Thursday, January 29, 2009

Journalism and the shifting ground under our feet

Jim Romanesko, the Poynter blogger assigned to sit in the control tower as the planes go down all over the airspace, talked today about how The Seattle Times and the Seattle Post-Intelligencer are in trouble: big trouble.

Romanesko's blog also points us to Roger Simon's observation in Columbia Journalism Review (from a look-back at the McCain camp's bullying of the press) that most Americans are already so mad at the press that beating up on them only increases sympathy for them. Made McCain look like a Steelers tackler kicking a poodle. (Or Kurt Warner.)

Then we have ABC News (owned by Disney, remember) denying that a talk-show format program is bumping Nightline out of its spot in the batting order.

So who cares about news anymore? The people who need it.

And they'll get it, too. Even if they have to pay more. There's a scene in "The Count of Monte Cristo" where the count, seated at breakfast with the young man he'll later learn is his son, tells the boy that he pays well to find out what's happening in every city he visits or has interests. That's fiction imitating life. It was true in Alexander Dumas' day. It was true when our nation was founded, it was true when the newspaper barons built palaces to honor themselves — places like Hearst Castle and Tribune Tower — and it's still true today.

Maybe the notion of daily news for the masses has become a questionable commodity. But we need to take a step back. It's not the news that people don't like. It's how that news comes to them. So some don't like the wood-pulp folded thing in the plastic bag in their driveway. They still want to know if it's going to rain tomorrow and what happened at the Santa Monica Airport where there was all that smoke yesterday. And they want details. Lots of details — like if anyone's hurt or dead. The amateur pilots want to know enough detail that they can stir their coffee with it at Starbucks (if the one down their street is still open. And if it's closed, they want to know why, and if the one by their brother's house is closing soon.)

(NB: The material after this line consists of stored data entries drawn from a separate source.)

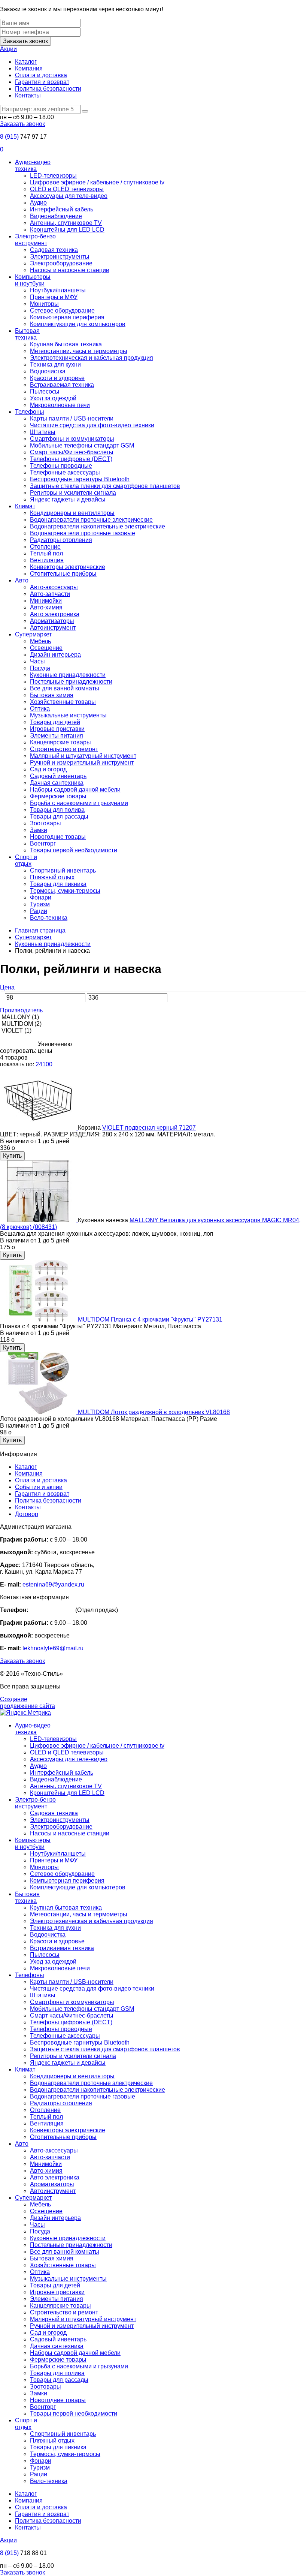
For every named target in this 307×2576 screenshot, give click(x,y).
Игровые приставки (57, 729)
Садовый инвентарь (58, 776)
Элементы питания (56, 735)
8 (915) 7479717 (52, 1610)
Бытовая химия (51, 695)
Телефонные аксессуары (65, 472)
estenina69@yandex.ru (53, 1584)
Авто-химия (46, 607)
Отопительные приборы (63, 573)
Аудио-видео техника (33, 165)
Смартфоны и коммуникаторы (72, 439)
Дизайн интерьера (55, 654)
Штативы (42, 432)
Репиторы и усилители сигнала (73, 492)
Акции (8, 49)
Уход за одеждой (53, 398)
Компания (29, 68)
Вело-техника (48, 918)
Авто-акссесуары (54, 587)
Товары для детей (55, 722)
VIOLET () (15, 1030)
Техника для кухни (55, 364)
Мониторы (44, 304)
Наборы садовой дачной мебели (75, 789)
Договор (26, 1514)
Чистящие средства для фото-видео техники (92, 425)
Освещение (46, 648)
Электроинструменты (59, 256)
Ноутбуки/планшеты (58, 290)
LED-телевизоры (53, 175)
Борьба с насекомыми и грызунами (79, 803)
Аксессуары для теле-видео (68, 196)
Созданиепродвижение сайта (27, 1702)
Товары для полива (57, 810)
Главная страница (40, 930)
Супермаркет (33, 634)
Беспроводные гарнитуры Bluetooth (80, 479)
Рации (38, 911)
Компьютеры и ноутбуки (33, 280)
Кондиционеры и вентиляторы (72, 513)
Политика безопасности (48, 88)
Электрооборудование (61, 263)
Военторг (43, 843)
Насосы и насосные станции (69, 270)
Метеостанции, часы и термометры (78, 351)
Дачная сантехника (56, 783)
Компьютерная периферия (67, 317)
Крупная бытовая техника (66, 344)
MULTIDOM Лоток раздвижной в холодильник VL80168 (154, 1412)
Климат (25, 506)
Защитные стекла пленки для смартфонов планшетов (105, 486)
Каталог (26, 61)
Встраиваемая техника (62, 385)
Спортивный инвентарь (63, 870)
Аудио (38, 202)
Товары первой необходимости (73, 850)
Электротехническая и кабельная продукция (91, 358)
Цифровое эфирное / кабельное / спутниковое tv (97, 182)
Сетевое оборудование (62, 310)
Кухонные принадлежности (68, 675)
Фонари (40, 897)
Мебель (40, 641)
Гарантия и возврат (42, 82)
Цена (7, 987)
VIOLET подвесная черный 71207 (149, 1127)
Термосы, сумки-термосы (65, 891)
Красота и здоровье (57, 378)
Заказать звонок (25, 41)
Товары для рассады (59, 816)
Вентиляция (47, 560)
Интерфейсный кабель (61, 209)
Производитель (21, 1010)
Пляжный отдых (52, 877)
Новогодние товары (58, 837)
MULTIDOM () (21, 1024)
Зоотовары (45, 823)
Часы (37, 661)
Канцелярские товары (60, 742)
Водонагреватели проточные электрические (91, 519)
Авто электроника (54, 614)
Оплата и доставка (41, 75)
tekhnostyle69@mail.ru (52, 1648)
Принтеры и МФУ (53, 297)
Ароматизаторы (52, 621)
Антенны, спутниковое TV (66, 223)
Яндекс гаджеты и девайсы (68, 499)
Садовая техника (54, 250)
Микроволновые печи (60, 405)
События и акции (39, 1487)
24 (39, 1064)
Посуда (40, 668)
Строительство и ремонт (64, 749)
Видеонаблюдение (56, 216)
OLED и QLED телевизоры (67, 189)
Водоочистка (48, 371)
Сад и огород (48, 769)
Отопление (45, 546)
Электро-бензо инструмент (35, 239)
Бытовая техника (27, 334)
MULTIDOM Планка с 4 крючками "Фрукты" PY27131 (150, 1319)
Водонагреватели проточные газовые (82, 533)
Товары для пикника (58, 884)
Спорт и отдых (26, 860)
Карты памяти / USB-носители (71, 418)
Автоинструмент (53, 627)
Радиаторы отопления (61, 540)
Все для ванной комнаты (64, 688)
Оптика (40, 708)
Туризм (40, 904)
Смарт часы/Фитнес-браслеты (71, 452)
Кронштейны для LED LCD (67, 229)
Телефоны (29, 412)
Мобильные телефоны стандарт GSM (82, 445)
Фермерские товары (58, 796)
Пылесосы (45, 391)
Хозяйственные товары (63, 702)
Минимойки (46, 600)
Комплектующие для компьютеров (77, 324)
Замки (38, 830)
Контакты (28, 95)
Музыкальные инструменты (68, 715)
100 (47, 1064)
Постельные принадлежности (71, 681)
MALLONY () (19, 1017)
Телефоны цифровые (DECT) (71, 459)
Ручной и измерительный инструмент (82, 762)
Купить (12, 1156)
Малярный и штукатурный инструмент (83, 756)
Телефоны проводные (61, 466)
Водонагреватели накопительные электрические (97, 526)
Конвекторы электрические (67, 567)
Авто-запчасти (50, 594)
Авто (21, 580)
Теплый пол (46, 553)
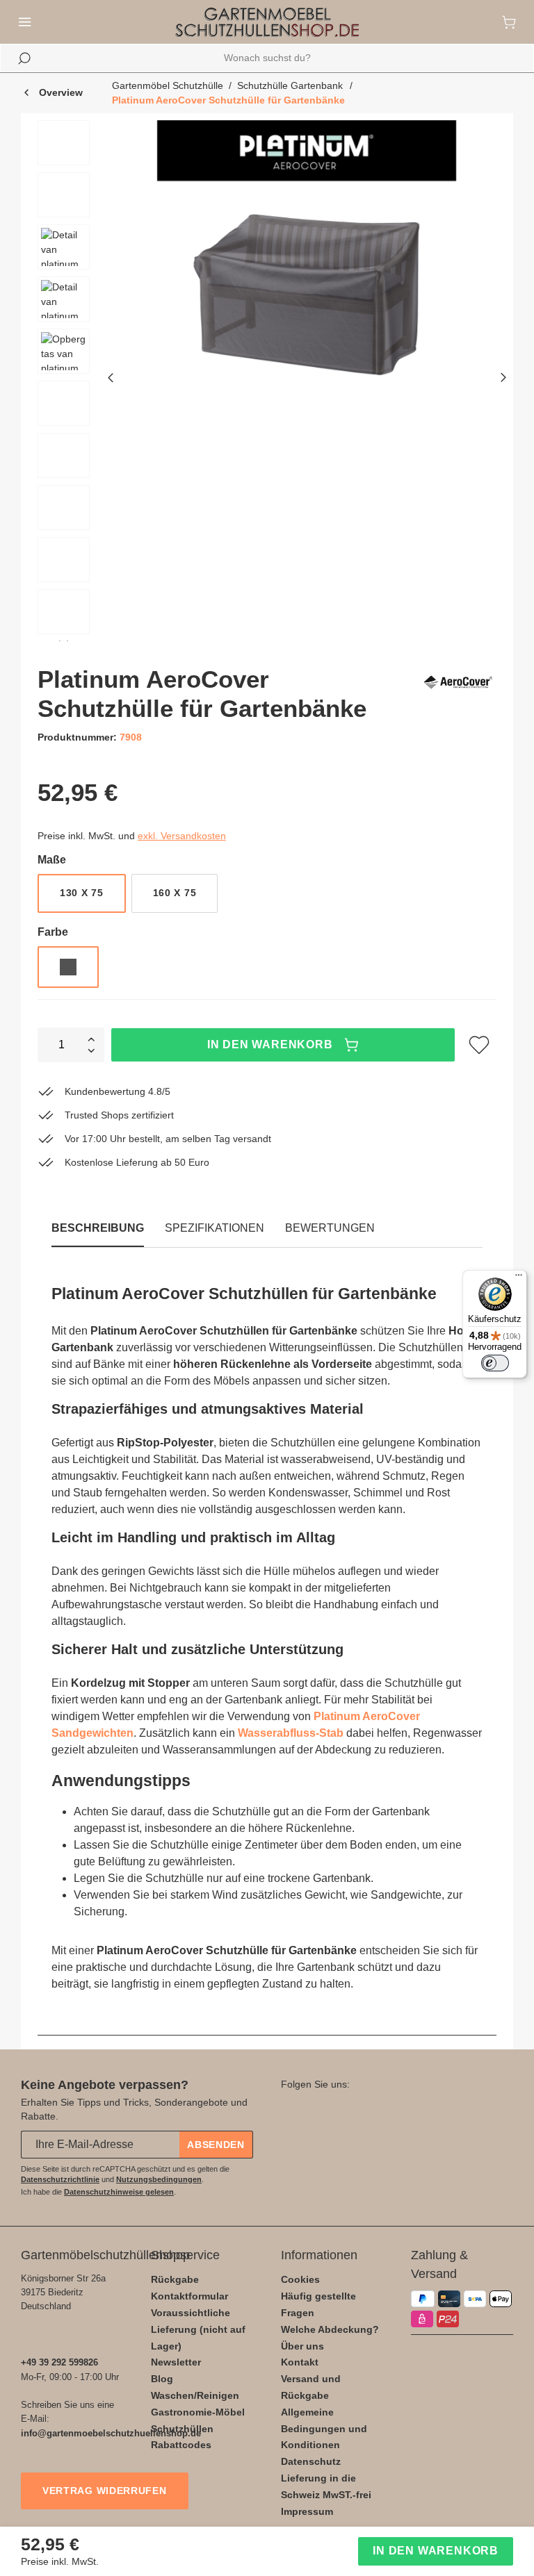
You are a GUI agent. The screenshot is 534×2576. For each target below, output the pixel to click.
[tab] (214, 1228)
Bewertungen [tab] (330, 1228)
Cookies (300, 2279)
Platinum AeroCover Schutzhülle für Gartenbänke (228, 100)
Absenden (216, 2144)
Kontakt (299, 2362)
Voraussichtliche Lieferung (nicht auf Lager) (198, 2329)
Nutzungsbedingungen (159, 2179)
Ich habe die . (98, 2192)
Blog (162, 2378)
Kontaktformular (189, 2296)
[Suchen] (24, 58)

I don't want to be flip about this. The shifting of land under our feet is scary. I sat through a magnitude 4.5 quake last month and I know.

But I know what a lot of journalism educators do. It's the young people. The cigar-chompers in Chicago who are covening to talk about saving that city's journalism are making a big mistake. They forgot to invite anybody under 30 to sit at the table in front of microphones.